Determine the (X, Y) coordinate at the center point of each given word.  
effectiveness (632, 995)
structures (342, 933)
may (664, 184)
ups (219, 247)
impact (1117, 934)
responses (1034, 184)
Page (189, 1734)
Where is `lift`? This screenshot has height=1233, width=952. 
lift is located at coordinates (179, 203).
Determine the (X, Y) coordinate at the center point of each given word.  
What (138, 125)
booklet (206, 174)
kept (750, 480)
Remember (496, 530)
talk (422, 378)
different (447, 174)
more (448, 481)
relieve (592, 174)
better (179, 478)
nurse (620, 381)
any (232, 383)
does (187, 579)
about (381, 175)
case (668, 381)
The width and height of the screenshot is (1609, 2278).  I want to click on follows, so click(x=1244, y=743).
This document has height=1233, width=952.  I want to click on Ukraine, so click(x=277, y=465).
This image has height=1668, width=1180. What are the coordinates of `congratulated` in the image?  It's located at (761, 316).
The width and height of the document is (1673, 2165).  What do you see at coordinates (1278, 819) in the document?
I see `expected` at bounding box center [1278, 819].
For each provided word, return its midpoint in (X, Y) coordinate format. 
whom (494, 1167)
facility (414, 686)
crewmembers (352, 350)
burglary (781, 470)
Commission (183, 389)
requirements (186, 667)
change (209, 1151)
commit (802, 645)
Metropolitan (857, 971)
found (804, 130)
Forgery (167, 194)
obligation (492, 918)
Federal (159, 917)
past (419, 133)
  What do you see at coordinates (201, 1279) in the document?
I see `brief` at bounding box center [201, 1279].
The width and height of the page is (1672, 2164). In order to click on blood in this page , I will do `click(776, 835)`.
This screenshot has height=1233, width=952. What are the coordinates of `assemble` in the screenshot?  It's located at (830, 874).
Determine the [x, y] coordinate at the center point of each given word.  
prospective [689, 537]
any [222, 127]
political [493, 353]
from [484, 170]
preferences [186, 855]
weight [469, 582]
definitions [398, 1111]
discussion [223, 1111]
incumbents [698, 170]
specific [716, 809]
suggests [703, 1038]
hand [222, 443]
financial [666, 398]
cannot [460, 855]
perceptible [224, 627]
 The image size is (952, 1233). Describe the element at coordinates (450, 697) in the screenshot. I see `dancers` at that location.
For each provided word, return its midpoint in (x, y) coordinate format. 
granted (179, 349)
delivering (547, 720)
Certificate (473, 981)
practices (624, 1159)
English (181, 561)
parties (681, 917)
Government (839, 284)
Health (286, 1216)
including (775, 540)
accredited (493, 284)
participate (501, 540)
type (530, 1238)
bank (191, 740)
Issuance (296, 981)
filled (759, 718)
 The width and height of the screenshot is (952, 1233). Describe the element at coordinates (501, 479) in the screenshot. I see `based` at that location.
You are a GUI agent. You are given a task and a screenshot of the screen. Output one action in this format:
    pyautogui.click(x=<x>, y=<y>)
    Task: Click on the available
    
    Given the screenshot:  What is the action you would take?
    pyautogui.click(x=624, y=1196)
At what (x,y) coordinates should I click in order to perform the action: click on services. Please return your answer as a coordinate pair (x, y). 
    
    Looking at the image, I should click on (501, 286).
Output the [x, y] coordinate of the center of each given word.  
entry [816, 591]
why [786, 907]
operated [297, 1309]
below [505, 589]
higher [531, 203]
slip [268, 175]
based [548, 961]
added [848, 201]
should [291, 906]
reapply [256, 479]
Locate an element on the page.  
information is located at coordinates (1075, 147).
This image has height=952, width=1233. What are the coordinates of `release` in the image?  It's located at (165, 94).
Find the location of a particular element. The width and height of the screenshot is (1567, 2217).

────

### Instructions to follow
Copy out every item above, word for word and line for line, with no changes.

### Full output
Determine the (X, Y) coordinate at the center point of each given word.  
effectiveness (632, 995)
structures (342, 933)
may (664, 184)
ups (219, 247)
impact (1117, 934)
responses (1034, 184)
Page (189, 1734)
Where is `lift`? This screenshot has height=1233, width=952. 
lift is located at coordinates (179, 203).
Determine the (X, Y) coordinate at the center point of each given word.  
What (138, 125)
booklet (206, 174)
kept (750, 480)
Remember (496, 530)
talk (422, 378)
different (447, 174)
more (448, 481)
relieve (592, 174)
better (179, 478)
nurse (620, 381)
any (232, 383)
does (187, 579)
about (381, 175)
case (668, 381)
The width and height of the screenshot is (1609, 2278).  I want to click on follows, so click(x=1244, y=743).
This document has height=1233, width=952.  I want to click on Ukraine, so click(x=277, y=465).
This image has height=1668, width=1180. What are the coordinates of `congratulated` in the image?  It's located at (761, 316).
The width and height of the document is (1673, 2165).  What do you see at coordinates (1278, 819) in the document?
I see `expected` at bounding box center [1278, 819].
For each provided word, return its midpoint in (X, Y) coordinate format. 
whom (494, 1167)
facility (414, 686)
crewmembers (352, 350)
burglary (781, 470)
Commission (183, 389)
requirements (186, 667)
change (209, 1151)
commit (802, 645)
Metropolitan (857, 971)
found (804, 130)
Forgery (167, 194)
obligation (492, 918)
Federal (159, 917)
past (419, 133)
  What do you see at coordinates (201, 1279) in the document?
I see `brief` at bounding box center [201, 1279].
The width and height of the page is (1672, 2164). In order to click on blood in this page , I will do `click(776, 835)`.
This screenshot has height=1233, width=952. What are the coordinates of `assemble` in the screenshot?  It's located at (830, 874).
Determine the [x, y] coordinate at the center point of each given word.  
prospective [689, 537]
any [222, 127]
political [493, 353]
from [484, 170]
preferences [186, 855]
weight [469, 582]
definitions [398, 1111]
discussion [223, 1111]
incumbents [698, 170]
specific [716, 809]
suggests [703, 1038]
hand [222, 443]
financial [666, 398]
cannot [460, 855]
perceptible [224, 627]
 The image size is (952, 1233). Describe the element at coordinates (450, 697) in the screenshot. I see `dancers` at that location.
For each provided word, return its midpoint in (x, y) coordinate format. 
granted (179, 349)
delivering (547, 720)
Certificate (473, 981)
practices (624, 1159)
English (181, 561)
parties (681, 917)
Government (839, 284)
Health (286, 1216)
including (775, 540)
accredited (493, 284)
participate (501, 540)
type (530, 1238)
bank (191, 740)
Issuance (296, 981)
filled (759, 718)
 The width and height of the screenshot is (952, 1233). Describe the element at coordinates (501, 479) in the screenshot. I see `based` at that location.
You are a GUI agent. You are given a task and a screenshot of the screen. Output one action in this format:
    pyautogui.click(x=<x>, y=<y>)
    Task: Click on the available
    
    Given the screenshot:  What is the action you would take?
    pyautogui.click(x=624, y=1196)
At what (x,y) coordinates should I click in order to perform the action: click on services. Please return your answer as a coordinate pair (x, y). 
    
    Looking at the image, I should click on (501, 286).
Output the [x, y] coordinate of the center of each given word.  
entry [816, 591]
why [786, 907]
operated [297, 1309]
below [505, 589]
higher [531, 203]
slip [268, 175]
based [548, 961]
added [848, 201]
should [291, 906]
reapply [256, 479]
Locate an element on the page.  
information is located at coordinates (1075, 147).
This image has height=952, width=1233. What are the coordinates of `release` in the image?  It's located at (165, 94).
Find the location of a particular element. The width and height of the screenshot is (1567, 2217).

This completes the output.